» Required action: Each record below must be written out exactly as given.

(Dataset entries)
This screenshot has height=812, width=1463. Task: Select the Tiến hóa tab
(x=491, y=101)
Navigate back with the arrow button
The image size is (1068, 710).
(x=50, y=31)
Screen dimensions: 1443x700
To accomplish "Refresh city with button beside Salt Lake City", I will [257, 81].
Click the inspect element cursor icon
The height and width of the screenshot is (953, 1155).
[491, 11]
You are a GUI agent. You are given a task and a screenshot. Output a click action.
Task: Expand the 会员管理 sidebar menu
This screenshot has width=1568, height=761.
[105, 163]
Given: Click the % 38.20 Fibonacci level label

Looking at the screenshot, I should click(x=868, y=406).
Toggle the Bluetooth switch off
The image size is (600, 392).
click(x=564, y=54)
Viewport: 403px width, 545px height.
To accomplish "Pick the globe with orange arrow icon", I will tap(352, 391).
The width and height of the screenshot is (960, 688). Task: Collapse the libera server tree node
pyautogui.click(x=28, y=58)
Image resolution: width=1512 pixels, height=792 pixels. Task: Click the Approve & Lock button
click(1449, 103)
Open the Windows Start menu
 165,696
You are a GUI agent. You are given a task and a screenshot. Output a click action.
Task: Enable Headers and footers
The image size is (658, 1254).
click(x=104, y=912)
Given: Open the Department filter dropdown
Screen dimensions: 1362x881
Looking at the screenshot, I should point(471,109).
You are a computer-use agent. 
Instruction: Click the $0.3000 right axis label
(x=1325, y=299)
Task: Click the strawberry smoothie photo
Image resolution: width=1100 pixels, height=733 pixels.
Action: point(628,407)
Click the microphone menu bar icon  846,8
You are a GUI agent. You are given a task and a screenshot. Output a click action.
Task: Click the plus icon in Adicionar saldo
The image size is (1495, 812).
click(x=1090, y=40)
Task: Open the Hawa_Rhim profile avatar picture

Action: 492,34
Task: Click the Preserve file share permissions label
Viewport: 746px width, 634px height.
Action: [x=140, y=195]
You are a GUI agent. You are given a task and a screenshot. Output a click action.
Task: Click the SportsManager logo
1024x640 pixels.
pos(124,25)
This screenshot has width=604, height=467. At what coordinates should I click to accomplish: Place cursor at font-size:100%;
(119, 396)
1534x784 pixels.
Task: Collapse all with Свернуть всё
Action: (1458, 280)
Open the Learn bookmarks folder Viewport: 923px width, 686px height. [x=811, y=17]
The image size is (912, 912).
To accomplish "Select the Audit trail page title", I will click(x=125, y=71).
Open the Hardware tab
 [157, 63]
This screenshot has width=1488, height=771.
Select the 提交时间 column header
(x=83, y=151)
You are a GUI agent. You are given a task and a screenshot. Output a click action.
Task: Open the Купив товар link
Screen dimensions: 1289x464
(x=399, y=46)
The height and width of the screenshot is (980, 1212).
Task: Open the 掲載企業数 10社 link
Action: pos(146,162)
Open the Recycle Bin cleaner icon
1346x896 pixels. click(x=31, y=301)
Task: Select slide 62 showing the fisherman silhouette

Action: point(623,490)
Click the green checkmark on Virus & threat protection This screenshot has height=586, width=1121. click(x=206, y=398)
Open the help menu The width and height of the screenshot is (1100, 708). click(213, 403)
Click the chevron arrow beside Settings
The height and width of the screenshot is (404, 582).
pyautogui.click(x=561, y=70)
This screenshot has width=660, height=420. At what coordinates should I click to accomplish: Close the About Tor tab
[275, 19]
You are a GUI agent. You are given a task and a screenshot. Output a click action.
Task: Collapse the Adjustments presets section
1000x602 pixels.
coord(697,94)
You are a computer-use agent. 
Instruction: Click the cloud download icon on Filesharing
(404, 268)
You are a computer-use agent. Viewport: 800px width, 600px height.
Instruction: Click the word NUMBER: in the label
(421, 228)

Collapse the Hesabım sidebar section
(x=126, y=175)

» Response box:
This screenshot has height=812, width=1463. Task: Select the Tiến hóa tab
(x=491, y=101)
Navigate back with the arrow button
The image size is (1068, 710).
(x=50, y=31)
Screen dimensions: 1443x700
To accomplish "Refresh city with button beside Salt Lake City", I will [257, 81].
Click the inspect element cursor icon
The height and width of the screenshot is (953, 1155).
[491, 11]
You are a GUI agent. You are given a task and a screenshot. Output a click action.
Task: Expand the 会员管理 sidebar menu
This screenshot has width=1568, height=761.
[105, 163]
Given: Click the % 38.20 Fibonacci level label

Looking at the screenshot, I should click(x=868, y=406).
Toggle the Bluetooth switch off
The image size is (600, 392).
click(x=564, y=54)
Viewport: 403px width, 545px height.
To accomplish "Pick the globe with orange arrow icon", I will tap(352, 391).
The width and height of the screenshot is (960, 688). Task: Collapse the libera server tree node
pyautogui.click(x=28, y=58)
Image resolution: width=1512 pixels, height=792 pixels. Task: Click the Approve & Lock button
click(1449, 103)
Open the Windows Start menu
 165,696
You are a GUI agent. You are given a task and a screenshot. Output a click action.
Task: Enable Headers and footers
The image size is (658, 1254).
click(x=104, y=912)
Given: Open the Department filter dropdown
Screen dimensions: 1362x881
Looking at the screenshot, I should point(471,109).
You are a computer-use agent. 
Instruction: Click the $0.3000 right axis label
(x=1325, y=299)
Task: Click the strawberry smoothie photo
Image resolution: width=1100 pixels, height=733 pixels.
Action: point(628,407)
Click the microphone menu bar icon  846,8
You are a GUI agent. You are given a task and a screenshot. Output a click action.
Task: Click the plus icon in Adicionar saldo
The image size is (1495, 812).
click(x=1090, y=40)
Task: Open the Hawa_Rhim profile avatar picture

Action: 492,34
Task: Click the Preserve file share permissions label
Viewport: 746px width, 634px height.
Action: [x=140, y=195]
You are a GUI agent. You are given a task and a screenshot. Output a click action.
Task: Click the SportsManager logo
1024x640 pixels.
pos(124,25)
This screenshot has width=604, height=467. At what coordinates should I click to accomplish: Place cursor at font-size:100%;
(119, 396)
1534x784 pixels.
Task: Collapse all with Свернуть всё
Action: (1458, 280)
Open the Learn bookmarks folder Viewport: 923px width, 686px height. [x=811, y=17]
The image size is (912, 912).
To accomplish "Select the Audit trail page title", I will click(x=125, y=71).
Open the Hardware tab
 [157, 63]
This screenshot has width=1488, height=771.
Select the 提交时间 column header
(x=83, y=151)
You are a GUI agent. You are given a task and a screenshot. Output a click action.
Task: Open the Купив товар link
Screen dimensions: 1289x464
(x=399, y=46)
The height and width of the screenshot is (980, 1212).
Task: Open the 掲載企業数 10社 link
Action: pos(146,162)
Open the Recycle Bin cleaner icon
1346x896 pixels. click(x=31, y=301)
Task: Select slide 62 showing the fisherman silhouette

Action: point(623,490)
Click the green checkmark on Virus & threat protection This screenshot has height=586, width=1121. click(x=206, y=398)
Open the help menu The width and height of the screenshot is (1100, 708). click(213, 403)
Click the chevron arrow beside Settings
The height and width of the screenshot is (404, 582).
pyautogui.click(x=561, y=70)
This screenshot has width=660, height=420. At what coordinates should I click to accomplish: Close the About Tor tab
[275, 19]
You are a GUI agent. You are given a task and a screenshot. Output a click action.
Task: Collapse the Adjustments presets section
1000x602 pixels.
coord(697,94)
You are a computer-use agent. 
Instruction: Click the cloud download icon on Filesharing
(404, 268)
You are a computer-use agent. Viewport: 800px width, 600px height.
Instruction: Click the word NUMBER: in the label
(421, 228)

Collapse the Hesabım sidebar section
(x=126, y=175)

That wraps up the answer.